### Excerpted records:
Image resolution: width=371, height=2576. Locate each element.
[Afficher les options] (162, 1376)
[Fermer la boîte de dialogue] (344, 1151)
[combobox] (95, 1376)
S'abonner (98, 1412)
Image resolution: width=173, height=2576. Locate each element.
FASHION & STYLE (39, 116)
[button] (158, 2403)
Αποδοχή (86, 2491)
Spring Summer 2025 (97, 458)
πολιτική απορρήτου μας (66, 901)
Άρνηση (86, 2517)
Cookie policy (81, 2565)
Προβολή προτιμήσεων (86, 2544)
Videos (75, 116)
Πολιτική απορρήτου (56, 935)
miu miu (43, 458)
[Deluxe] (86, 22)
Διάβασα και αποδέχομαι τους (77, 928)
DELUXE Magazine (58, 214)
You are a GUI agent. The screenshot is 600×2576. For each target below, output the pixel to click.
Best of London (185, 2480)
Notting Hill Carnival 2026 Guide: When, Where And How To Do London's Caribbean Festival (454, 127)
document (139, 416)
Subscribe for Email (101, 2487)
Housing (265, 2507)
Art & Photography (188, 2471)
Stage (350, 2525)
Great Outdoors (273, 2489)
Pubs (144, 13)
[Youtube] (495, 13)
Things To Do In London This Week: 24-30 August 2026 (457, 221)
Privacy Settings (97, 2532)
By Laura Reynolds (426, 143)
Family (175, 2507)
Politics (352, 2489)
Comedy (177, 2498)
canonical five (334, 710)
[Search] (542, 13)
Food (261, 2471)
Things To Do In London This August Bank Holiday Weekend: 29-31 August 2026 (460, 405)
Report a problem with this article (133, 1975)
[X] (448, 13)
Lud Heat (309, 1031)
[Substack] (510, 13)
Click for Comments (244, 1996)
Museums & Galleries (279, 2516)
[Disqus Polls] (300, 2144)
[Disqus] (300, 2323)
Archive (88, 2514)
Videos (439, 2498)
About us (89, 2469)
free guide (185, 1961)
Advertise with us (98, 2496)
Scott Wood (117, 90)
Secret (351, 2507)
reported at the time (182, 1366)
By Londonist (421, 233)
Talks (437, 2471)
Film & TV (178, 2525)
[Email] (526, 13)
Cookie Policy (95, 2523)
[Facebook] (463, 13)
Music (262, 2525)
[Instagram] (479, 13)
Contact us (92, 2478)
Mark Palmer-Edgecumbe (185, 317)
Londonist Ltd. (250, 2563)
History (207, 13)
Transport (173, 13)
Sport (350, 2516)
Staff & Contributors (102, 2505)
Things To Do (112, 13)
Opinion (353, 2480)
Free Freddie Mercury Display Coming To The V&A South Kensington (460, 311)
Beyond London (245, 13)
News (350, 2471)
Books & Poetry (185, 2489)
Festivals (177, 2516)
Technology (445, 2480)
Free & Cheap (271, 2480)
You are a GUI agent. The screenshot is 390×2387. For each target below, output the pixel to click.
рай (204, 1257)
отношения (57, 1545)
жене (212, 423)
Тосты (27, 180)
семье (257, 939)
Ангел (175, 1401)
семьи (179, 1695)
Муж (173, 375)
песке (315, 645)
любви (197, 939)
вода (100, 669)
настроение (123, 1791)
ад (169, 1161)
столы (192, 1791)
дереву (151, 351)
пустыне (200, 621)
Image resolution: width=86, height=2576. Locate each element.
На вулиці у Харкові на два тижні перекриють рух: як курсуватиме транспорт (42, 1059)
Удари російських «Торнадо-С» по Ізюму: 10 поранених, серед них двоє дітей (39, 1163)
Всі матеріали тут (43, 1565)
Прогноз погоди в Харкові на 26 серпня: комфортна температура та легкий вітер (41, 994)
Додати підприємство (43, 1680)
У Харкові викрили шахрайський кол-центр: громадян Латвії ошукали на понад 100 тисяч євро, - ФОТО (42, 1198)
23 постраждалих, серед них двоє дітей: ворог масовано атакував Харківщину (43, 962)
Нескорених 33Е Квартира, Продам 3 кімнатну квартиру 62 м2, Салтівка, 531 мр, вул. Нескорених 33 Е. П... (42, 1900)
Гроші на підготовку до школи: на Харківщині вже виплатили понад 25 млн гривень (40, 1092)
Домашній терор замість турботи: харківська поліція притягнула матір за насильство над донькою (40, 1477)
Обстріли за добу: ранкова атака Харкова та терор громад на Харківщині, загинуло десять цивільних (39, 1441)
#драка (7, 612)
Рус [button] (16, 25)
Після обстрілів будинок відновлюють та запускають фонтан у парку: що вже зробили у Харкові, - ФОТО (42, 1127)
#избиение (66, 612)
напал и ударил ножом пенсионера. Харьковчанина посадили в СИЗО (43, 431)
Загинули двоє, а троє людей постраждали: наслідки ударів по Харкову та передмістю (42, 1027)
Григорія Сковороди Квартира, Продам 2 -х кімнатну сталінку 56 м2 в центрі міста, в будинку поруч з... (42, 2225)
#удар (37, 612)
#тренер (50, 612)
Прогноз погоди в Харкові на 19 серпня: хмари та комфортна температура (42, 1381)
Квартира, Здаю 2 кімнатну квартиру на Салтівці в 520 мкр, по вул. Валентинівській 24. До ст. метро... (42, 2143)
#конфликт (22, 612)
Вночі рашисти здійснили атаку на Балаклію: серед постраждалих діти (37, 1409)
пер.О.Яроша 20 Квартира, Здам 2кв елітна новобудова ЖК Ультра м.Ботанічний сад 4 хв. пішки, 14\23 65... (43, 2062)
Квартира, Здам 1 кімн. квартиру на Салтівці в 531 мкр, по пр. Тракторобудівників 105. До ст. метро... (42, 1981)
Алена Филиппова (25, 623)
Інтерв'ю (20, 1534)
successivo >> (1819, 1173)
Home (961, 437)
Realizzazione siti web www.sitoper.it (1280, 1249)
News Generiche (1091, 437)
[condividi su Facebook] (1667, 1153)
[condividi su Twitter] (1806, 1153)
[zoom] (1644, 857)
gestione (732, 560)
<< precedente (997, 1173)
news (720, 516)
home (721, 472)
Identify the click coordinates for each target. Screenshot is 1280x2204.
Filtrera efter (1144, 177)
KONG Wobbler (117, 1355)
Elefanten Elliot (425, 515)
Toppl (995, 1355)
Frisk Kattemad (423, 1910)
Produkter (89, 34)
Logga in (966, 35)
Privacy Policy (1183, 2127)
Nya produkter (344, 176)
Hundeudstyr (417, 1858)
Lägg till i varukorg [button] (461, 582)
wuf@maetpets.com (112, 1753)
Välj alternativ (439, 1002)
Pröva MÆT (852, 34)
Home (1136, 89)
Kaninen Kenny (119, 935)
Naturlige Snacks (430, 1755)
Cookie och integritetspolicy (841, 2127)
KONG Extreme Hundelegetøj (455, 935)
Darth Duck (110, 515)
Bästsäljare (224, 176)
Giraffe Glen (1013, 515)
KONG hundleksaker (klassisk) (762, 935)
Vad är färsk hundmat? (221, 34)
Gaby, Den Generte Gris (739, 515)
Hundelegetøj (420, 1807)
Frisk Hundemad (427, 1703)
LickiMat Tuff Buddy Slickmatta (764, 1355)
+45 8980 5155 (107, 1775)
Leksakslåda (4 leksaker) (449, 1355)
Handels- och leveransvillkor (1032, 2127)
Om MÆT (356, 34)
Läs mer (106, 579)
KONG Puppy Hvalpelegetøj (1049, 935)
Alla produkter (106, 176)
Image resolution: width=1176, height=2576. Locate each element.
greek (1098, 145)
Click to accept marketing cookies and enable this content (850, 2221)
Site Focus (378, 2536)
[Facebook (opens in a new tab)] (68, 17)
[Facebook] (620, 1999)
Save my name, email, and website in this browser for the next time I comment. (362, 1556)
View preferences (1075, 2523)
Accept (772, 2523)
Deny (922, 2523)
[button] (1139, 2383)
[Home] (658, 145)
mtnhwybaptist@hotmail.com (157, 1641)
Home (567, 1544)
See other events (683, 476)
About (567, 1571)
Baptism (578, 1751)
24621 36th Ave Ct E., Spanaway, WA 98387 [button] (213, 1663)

### Activity:
Copy every line that includes the string "Facebook" from the material above.

### Task answer:
[Facebook] (463, 13)
[condividi su Facebook] (1667, 1153)
[Facebook (opens in a new tab)] (68, 17)
[Facebook] (620, 1999)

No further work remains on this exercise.